#### DATASET CONTENT ####
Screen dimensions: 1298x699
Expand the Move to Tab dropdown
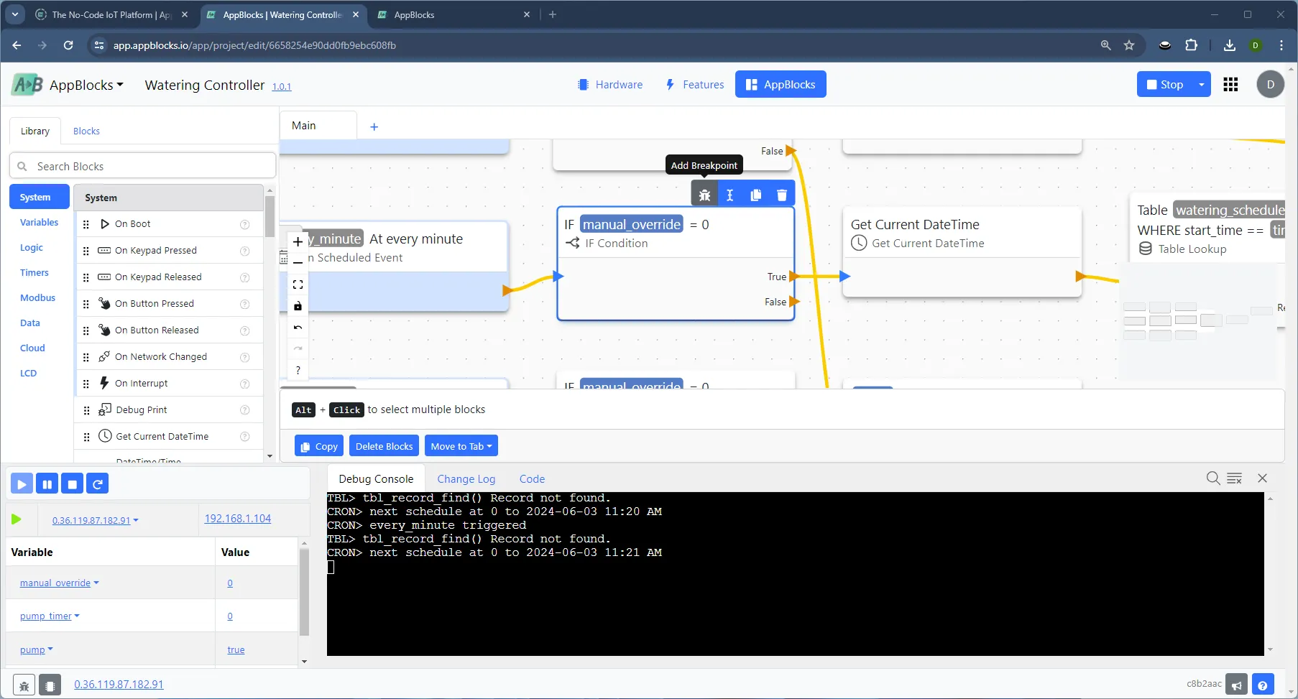(x=461, y=446)
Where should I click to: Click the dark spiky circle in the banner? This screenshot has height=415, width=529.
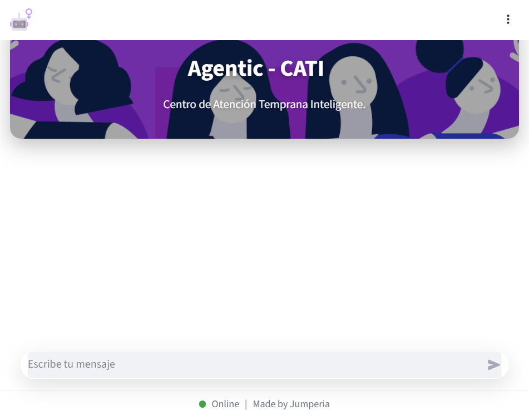pyautogui.click(x=439, y=54)
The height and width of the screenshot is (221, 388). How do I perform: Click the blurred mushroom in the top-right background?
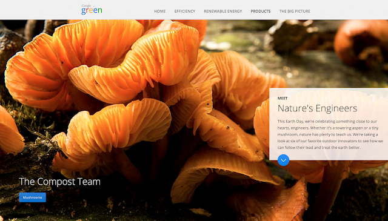click(361, 42)
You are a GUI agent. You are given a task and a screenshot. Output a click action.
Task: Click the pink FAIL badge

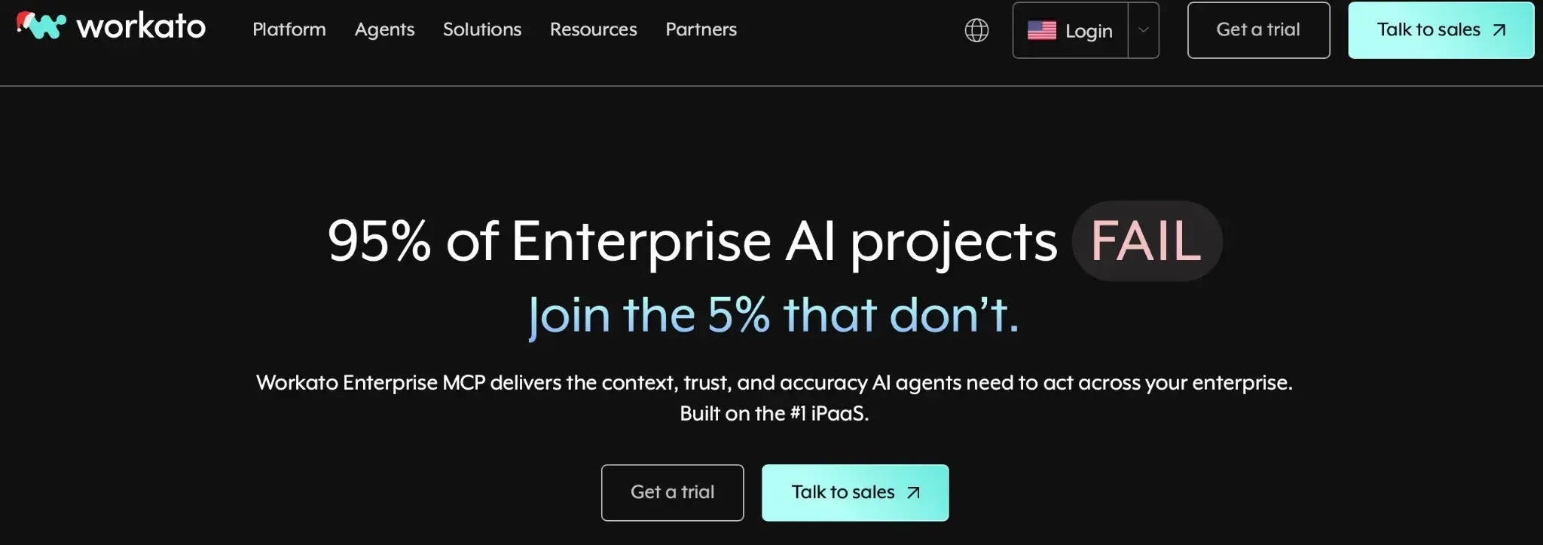1146,241
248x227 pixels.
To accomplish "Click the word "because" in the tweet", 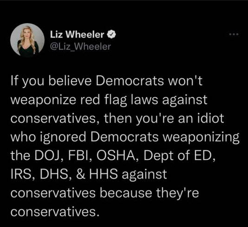I will 126,193.
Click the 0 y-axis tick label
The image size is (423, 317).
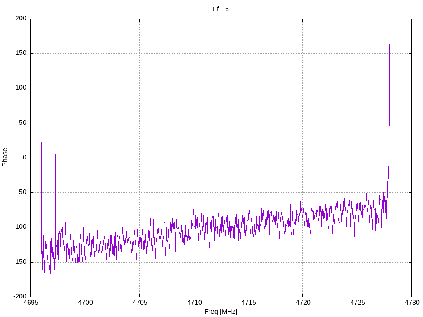(x=25, y=158)
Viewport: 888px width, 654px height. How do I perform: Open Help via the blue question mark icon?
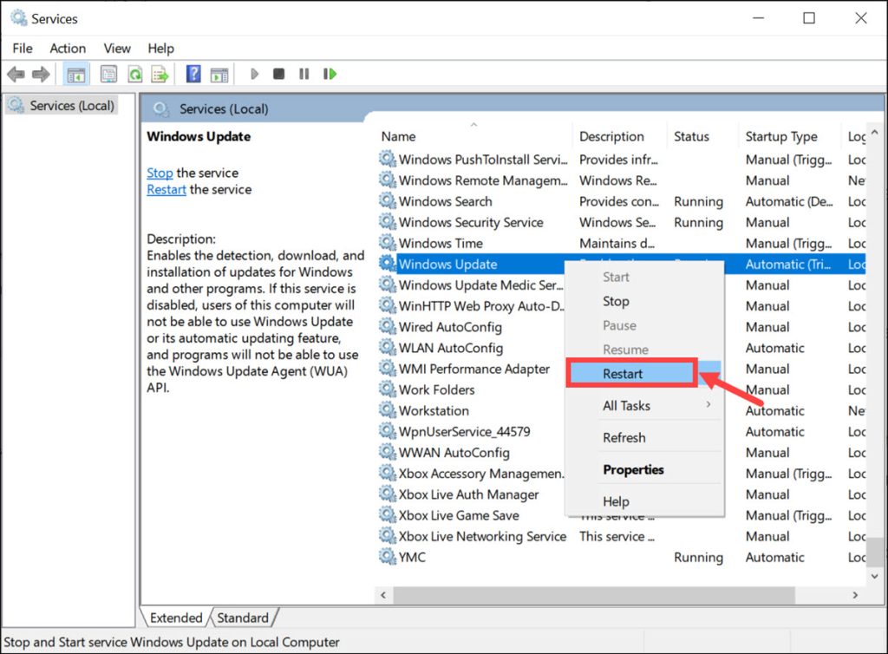point(193,74)
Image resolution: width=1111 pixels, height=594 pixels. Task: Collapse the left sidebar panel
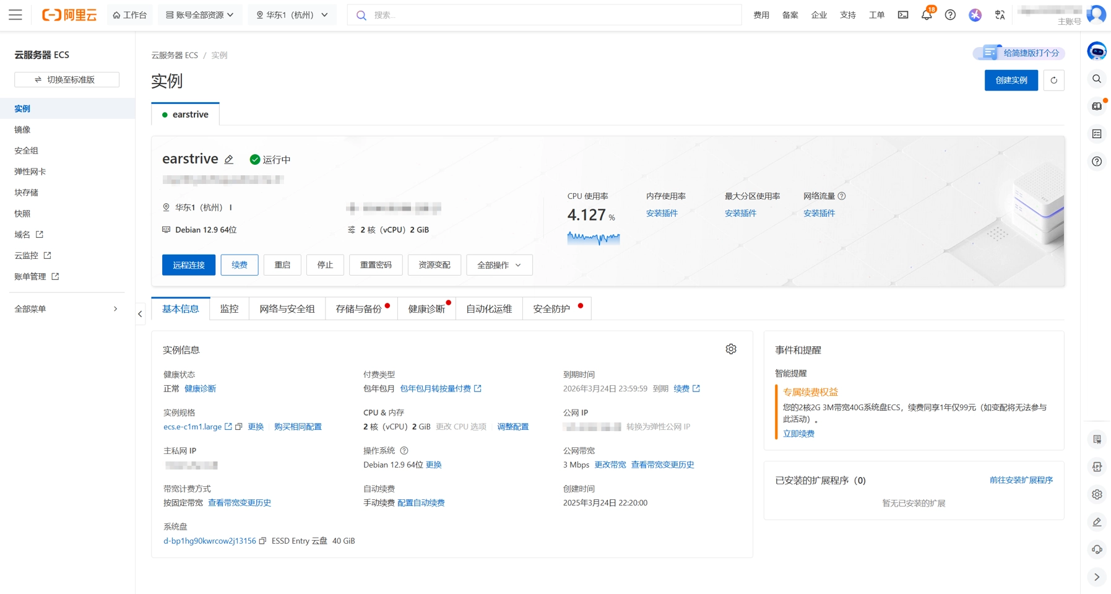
####
- _WORK INSTRUCTIONS_: Count the lines in the entries above that contain the word "pixels", matching case exactly, and give only the number.

- _THE RESPONSE_: 2